Software frameworks such as Apache Thrift and CORBA enable cross-platform client-server model to be implemented with minimal duplication of development effort. This is made possible by the use of an Interface Definition Language (IDL); – a domain-specific language for defining the data and services provided by a server.

These definitions are then used to automatically generate code to enable communication across languages and platforms. Despite most of these technologies being open-source, they are not straightforward to understand or modify; potentially due to the tools and processes used to develop them (e.g. code generation through string concatenation). Perhaps the modifiability and evolvability aspects can – at least partially – explain why there are a number of these frameworks; all with essentially similar objectives. After all, if it’s difficult to modify and adapt an existing framework – perhaps due to the choice of tools, it may be more convenient to build a new framework with the desired constructs and features. On the face of it, these frameworks appear to provide an ideal use case for model-driven engineering technologies.

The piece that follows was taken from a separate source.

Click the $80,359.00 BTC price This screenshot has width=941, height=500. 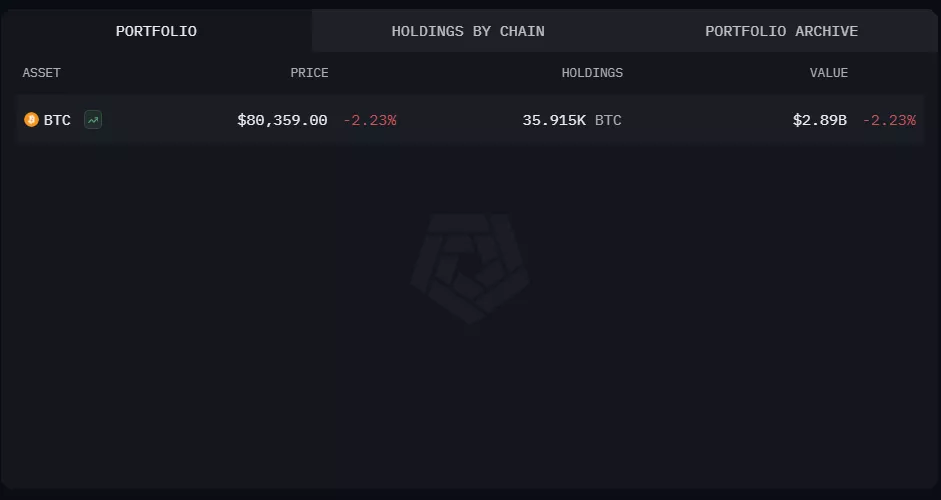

We therefore set out to investigate whether using a more modern, model-driven implementation and tools can alleviate these issues. We chose Apache Thrift as our focus, since it supports a wide range of languages and has one of, it not the most, complex type system for an IDL. At the core of these frameworks is a domain-specific language, which is then parsed by a “compiler” to produce the appropriate code in the target language(s). Since these IDLs are, by definition, high-level declarations of services, data types and function signatures, intuitively one might expect their “compilers” to be relatively simple. However, the generated code is verbose due to the complex nature of facilitating cross-platform (asynchronous) communication via Remote Procedure Call (RPC). Our model-driven implementation supports two output languages: Java and Ruby.

To make comparisons with the existing implementation easier, we tried to match the output as closely as possible so that in terms of functionality, the two implementations would be (almost) identical from a user’s perspective.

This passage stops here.